Lactobacillus plantarum CCTCC M209102 efficiently produces γ-aminobutyric acid (GABA) from L-glutamate, in which glutamate decarboxylase and pyridoxal kinase are involved in the transformation. Pyridoxal kinase catalyzes ATP-dependent phosphorylation of pyridoxal to produce pyridoxal-5′-phosphate, which is the cofactor required for glutamate decarboxylase to biotransform GABA from L-glutamate. Corynebacterium glutamicum G01 is a good producer of L-glutamate from glucose. However, it cannot yield GABA from L-glutamate due to the absence of glutamate decarboxylase and pyridoxal kinase.
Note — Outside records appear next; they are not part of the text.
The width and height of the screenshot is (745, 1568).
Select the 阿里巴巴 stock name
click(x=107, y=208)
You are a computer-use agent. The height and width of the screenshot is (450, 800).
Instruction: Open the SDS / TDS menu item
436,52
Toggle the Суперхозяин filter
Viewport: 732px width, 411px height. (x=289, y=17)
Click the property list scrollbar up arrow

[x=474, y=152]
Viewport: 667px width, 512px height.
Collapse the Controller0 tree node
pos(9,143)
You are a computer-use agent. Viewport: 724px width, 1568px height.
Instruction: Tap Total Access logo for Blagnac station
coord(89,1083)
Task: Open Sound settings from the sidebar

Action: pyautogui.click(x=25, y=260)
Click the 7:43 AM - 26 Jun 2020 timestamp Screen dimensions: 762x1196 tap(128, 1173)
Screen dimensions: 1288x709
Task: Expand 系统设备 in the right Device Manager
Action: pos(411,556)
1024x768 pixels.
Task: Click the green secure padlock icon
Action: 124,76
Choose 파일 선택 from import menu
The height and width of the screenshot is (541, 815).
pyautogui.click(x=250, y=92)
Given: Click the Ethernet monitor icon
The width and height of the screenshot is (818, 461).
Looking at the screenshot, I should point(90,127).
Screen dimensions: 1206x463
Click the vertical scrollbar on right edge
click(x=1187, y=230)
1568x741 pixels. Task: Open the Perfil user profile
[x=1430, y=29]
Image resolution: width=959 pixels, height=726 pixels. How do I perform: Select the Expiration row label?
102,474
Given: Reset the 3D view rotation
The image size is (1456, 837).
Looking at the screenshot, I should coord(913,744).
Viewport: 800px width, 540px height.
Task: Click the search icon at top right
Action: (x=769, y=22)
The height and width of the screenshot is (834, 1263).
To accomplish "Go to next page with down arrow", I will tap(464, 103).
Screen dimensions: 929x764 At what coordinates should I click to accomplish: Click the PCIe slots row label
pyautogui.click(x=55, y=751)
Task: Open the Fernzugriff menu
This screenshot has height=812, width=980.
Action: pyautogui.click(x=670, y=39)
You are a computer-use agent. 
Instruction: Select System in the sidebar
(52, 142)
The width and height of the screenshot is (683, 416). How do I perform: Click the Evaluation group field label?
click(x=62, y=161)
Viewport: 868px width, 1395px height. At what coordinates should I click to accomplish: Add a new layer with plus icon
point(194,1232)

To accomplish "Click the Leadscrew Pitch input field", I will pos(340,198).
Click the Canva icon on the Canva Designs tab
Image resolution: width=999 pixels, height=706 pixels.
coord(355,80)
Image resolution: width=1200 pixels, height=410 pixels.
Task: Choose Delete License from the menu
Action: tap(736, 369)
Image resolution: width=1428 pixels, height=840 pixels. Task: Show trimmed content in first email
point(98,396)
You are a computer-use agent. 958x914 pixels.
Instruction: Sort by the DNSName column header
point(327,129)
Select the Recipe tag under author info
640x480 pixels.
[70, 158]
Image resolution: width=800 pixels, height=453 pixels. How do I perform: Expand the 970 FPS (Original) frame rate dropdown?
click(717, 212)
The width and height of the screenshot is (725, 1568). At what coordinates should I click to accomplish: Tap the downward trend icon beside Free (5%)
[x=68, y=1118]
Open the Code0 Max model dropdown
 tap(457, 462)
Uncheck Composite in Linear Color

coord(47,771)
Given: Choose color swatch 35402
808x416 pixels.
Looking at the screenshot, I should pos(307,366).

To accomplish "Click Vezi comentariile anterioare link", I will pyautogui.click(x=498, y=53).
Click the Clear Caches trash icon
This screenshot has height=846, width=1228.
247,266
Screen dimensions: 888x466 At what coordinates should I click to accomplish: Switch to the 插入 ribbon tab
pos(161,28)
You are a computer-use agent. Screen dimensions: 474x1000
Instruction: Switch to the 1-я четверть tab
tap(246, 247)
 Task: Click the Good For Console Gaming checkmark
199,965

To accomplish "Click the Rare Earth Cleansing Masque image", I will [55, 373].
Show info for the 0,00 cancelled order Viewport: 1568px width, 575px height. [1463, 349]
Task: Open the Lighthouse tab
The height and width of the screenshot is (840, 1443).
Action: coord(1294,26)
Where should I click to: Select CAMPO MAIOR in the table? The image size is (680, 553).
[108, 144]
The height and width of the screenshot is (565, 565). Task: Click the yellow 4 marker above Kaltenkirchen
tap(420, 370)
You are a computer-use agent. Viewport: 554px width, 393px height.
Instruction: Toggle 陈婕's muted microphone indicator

In this work, to realize the efficient one-step preparation of GABA from glucose without exogenous pyridoxal-5′-phosphate, the metabolic module from L-glutamate to GABA based on glutamate decarboxylase and pyridoxal kinase in L. plantarum was grafted into C. glutamicum. To further improve the GABA production, the pathways to by-product pools of L-arginine, L-proline and L-lysine were blocked using the insertional mutation technique. The engineered C. glutamicum APLGGP carrying argB::tacgad, proB::tacgad and dapA::tacplk could efficiently convert glucose into GABA in one-step without an exogenous co-factor. In fed-batch cultures, the recombinant C. glutamicum APLGGP produced 70.6 g L⁻¹ GABA at 30 °C and 70 h through a two-stage pH control strategy. To our knowledge, this is the highest reported GABA production using glucose as a substrate, and this designed C. glutamicum should be an excellent candidate for producing GABA on an industrial scale. This work is expected to pave the way to redesign the bioreactor for efficient one-step biosynthesis of GABA from glucose without an exogenous co-factor.